5G technology has enabled communication bandwidths never achieved before, but, at the same time, it imposes huge pressure on processing architectures to ingest the data at matching rates. The task for Shaji, a summer intern in the Cloud Systems and Platforms department at Ericsson Research, was to contribute to the ongoing work of enabling FPGAs (field-programmable gate arrays) as high-performance multitenancy accelerator platforms.
Machine room for multitenancy platform

Internship focus

FPGAs are known for parallelism and reconfiguration, but, lately, the dynamic partial reconfiguration feature is gaining traction for different applications, such as on-demand accelerator deployment, mitigating radiation induced faults, adaptive computing, and more. Amazon, for example, is now offering the EC2 F1 instance in which the user can deploy custom-made accelerators on the provided FPGA.

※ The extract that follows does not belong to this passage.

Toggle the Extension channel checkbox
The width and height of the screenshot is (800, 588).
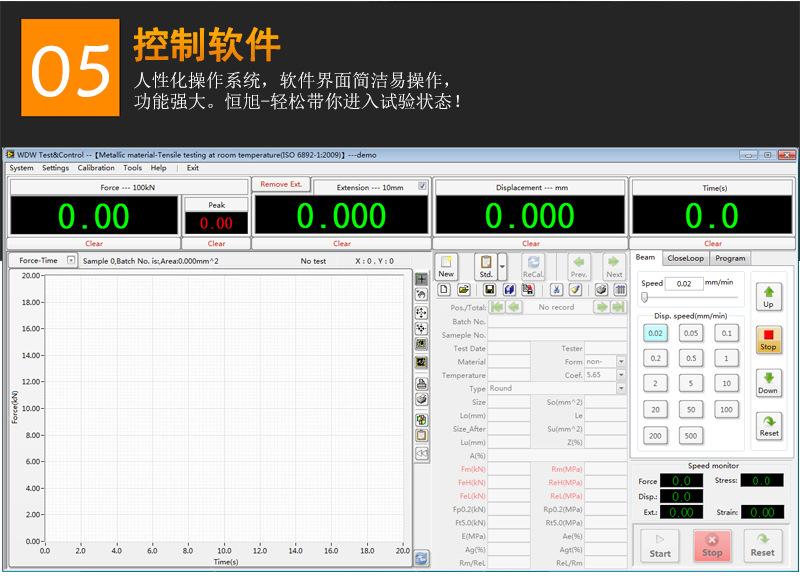click(x=422, y=186)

With the advent of 3D ICs based on stacked silicon interconnect (SSI) technology, FPGA manufacturers are offering devices that are very rich in resources, and the accelerator designs implemented on these devices usually occupy 30-40% of the resources. Dedicating one large FPGA to one user increases the infrastructure cost greatly. So, based on these facts, the main idea is to share the FPGA among different users by introducing virtualization based on dynamic partial reconfiguration capability.

Internship goal

To enable virtualization, an FPGA is divided into two main regions: static and dynamic. The static region holds the design that provides the infrastructure to load and control designs into the dynamic region. The dynamic region is intended to be split further into subregions to be dedicated to different users. There is a lot of ongoing research regarding the problems associated with FPGA virtualization and multitenancy, with the main challenges designated to the author including:

  1. proposing interface layers between the static and dynamic subregions
  2. sharing and regulating the limited PCIe bandwidth across the different users with minimum overhead in terms of resources and throughput
  3. ensuring data security for different subregions

My experience overall

Working at Ericsson Research was an excellent opportunity to exercise my academic knowledge and put it to use for the realization of a state-of-the-art research idea. Besides improving my personal skills, I also got to make a lot of new friends and build up a wider professional network. It feels to me like my internship period passed in the blink of an eye, and I am so happy to have had the chance to take part in this opportunity. I would like to conclude by quoting something I really like which was said by an Ericsson employee on the Summer Interns Introduction Day:

“If you are not sad, embarrassed, or in love, you are not taking enough risks.”

About the author

Shaji Farooq Baig - Ericsson Intern Blog

Shaji Farooq Baig comes from Pakistan and is about to complete his master’s degree in embedded systems at KTH Royal Institute of Technology. He is a technology enthusiast and has research interests in reconfigurable architectures and high-performance computing. Helping people is one of his main pursuits, and he has been an International Student Ambassador at KTH for two years with the main task of responding to the queries of prospective and newly admitted students.